● Exercises to complete
(A) Answer from the excerpt on the throttle and transmission controls:
(i) Which unit must be selected for operator 27 to act on the cables?
(ii) On which cables does moving operator 27 between a neutral and a forward or reverse drive position effect a push-pull movement?
(iii) Which lever is further adjusted when operator 27 moves between forward drive positions?
(B) Duplicate the part of the throttle and transmission controls excerpt starting with "When remote unit" and going on through "control lever 25.".

::: Excerpt :::

When remote unit 21 is selected, movement of operator 27 between a neutral and a forward or reverse drive position effects a push-pull movement on cables 31 and 34 which transmits movement to a manual actuating means of the actuator units 32 and 35 to effect a push-pull movement on actuators 33 and 36 for transmitting movement to the transmission and throttle control levers 26 and 25. Further movement of operator 27 between forward drive positions or between reverse drive positions will only effect movement of cable 34, actuator unit 35 and actuator cable 36 to further adjust the throttle control lever 25.

::: Information shown :::

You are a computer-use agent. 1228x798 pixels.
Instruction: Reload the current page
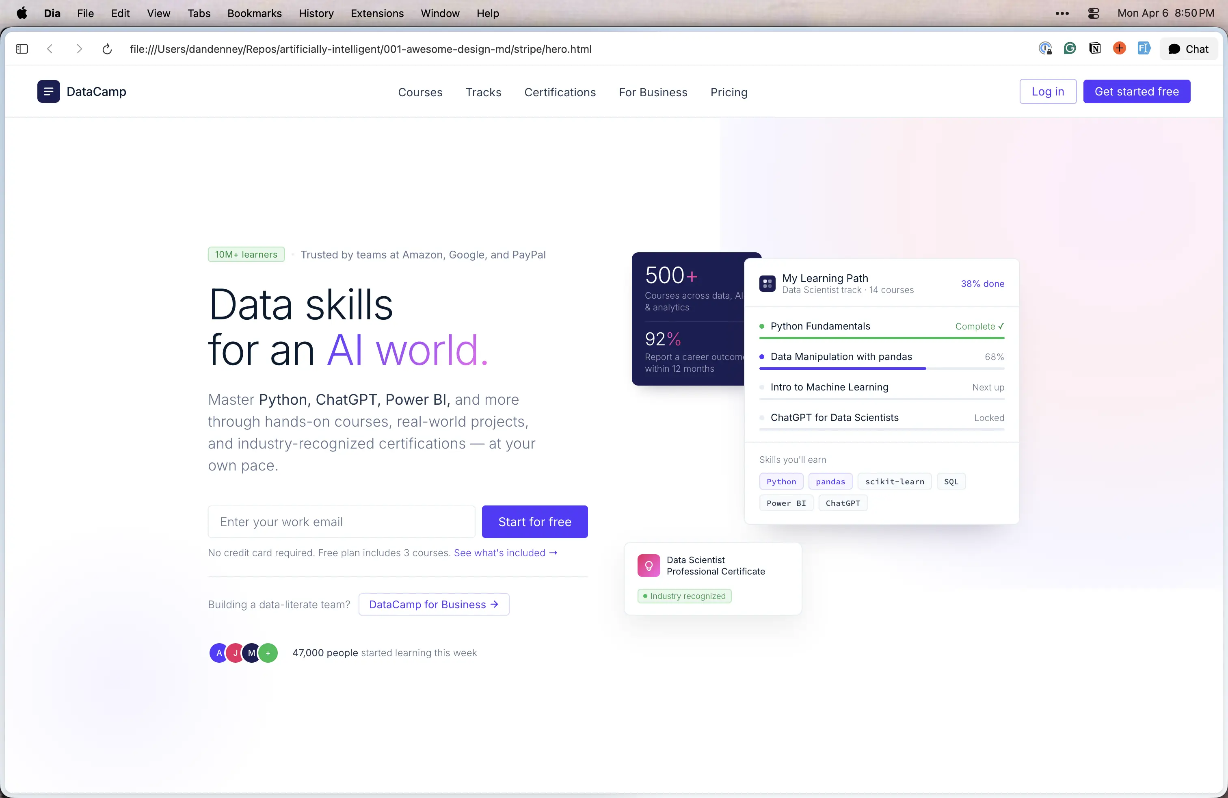107,49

:::

● Outputs by task
(A)
(i) Remote unit 21
(ii) Cables 31 and 34
(iii) Throttle control lever 25

(B)
When remote unit 21 is selected, movement of operator 27 between a neutral and a forward or reverse drive position effects a push-pull movement on cables 31 and 34 which transmits movement to a manual actuating means of the actuator units 32 and 35 to effect a push-pull movement on actuators 33 and 36 for transmitting movement to the transmission and throttle control levers 26 and 25. Further movement of operator 27 between forward drive positions or between reverse drive positions will only effect movement of cable 34, actuator unit 35 and actuator cable 36 to further adjust the throttle control lever 25.